3. Register your new environment in [env_manager.py](./agent_system/environments/env_manager.py), following the structure defined by [EnvironmentManagerBase](./agent_system/environments/base.py#L19). 

For a reference implementation, see the webshop environment:
1. Environment package: [webshop package](./agent_system/environments/env_package/webshop)
2. Prompts: [webshop prompts](./agent_system/environments/prompts/webshop.py)
3. Environment Manager: [webshop env manager](./agent_system/environments/env_manager.py#L304)


# Contributing

We welcome and appreciate all contributions! If you have ideas to improve `verl-agent`, please feel free to submit a pull request (PR).
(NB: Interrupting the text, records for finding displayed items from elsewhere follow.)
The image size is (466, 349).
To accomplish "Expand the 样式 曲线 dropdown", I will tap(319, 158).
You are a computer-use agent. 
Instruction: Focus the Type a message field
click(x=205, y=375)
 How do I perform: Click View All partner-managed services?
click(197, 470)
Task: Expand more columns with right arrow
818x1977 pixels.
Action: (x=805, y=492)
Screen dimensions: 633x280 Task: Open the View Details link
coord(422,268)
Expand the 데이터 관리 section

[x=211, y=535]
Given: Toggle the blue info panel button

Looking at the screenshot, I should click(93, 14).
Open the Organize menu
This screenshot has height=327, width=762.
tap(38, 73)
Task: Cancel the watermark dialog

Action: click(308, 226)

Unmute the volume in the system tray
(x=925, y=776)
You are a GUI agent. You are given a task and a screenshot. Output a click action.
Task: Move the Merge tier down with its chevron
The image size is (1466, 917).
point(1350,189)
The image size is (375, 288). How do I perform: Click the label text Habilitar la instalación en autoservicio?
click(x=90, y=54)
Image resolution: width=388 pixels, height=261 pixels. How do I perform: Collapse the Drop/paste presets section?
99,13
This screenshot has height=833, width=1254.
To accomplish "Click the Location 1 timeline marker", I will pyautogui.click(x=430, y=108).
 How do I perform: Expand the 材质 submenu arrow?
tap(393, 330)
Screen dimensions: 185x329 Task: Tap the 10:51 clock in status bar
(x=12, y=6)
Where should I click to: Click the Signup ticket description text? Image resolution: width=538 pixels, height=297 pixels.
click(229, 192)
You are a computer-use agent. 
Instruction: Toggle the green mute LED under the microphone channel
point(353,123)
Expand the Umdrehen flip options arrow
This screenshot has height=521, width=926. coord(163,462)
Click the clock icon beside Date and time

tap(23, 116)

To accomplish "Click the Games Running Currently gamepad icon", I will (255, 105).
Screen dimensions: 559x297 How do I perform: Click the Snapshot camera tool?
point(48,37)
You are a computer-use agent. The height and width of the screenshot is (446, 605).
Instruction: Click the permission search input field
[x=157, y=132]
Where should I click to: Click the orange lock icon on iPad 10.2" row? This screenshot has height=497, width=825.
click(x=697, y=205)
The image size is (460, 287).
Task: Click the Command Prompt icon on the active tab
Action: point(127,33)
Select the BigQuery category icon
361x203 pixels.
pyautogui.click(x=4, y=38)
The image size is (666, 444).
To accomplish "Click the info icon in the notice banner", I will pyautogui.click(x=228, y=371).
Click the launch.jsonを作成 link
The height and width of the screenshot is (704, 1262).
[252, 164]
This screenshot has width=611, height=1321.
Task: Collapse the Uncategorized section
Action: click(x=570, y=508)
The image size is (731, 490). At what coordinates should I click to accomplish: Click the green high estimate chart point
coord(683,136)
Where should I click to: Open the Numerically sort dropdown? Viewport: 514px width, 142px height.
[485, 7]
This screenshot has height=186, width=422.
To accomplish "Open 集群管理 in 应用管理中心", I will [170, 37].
Example contributions include:
- **AppWorld Bug Fixes**: Fixed compatibility issues and ensured stable integration with the experimental AppWorld environment.
- **Asynchronous Rollout**: Improved training efficiency and throughput by supporting asynchronous rollout pipelines.
- **Additional Environments**: Added support for additional interactive environments to expand the benchmark coverage and task diversity.

# Acknowledgement

`verl-agent` codebase is built upon [veRL](https://github.com/volcengine/verl). 
The supported environments are adapted from [ALFWorld](https://github.com/alfworld/alfworld), [Sokoban](https://github.com/mpSchrader/gym-sokoban), [Gym Cards](https://github.com/RL4VLM/RL4VLM/tree/main/gym-cards), [WebShop](https://github.com/princeton-nlp/WebShop), and [AppWorld](https://github.com/stonybrooknlp/appworld).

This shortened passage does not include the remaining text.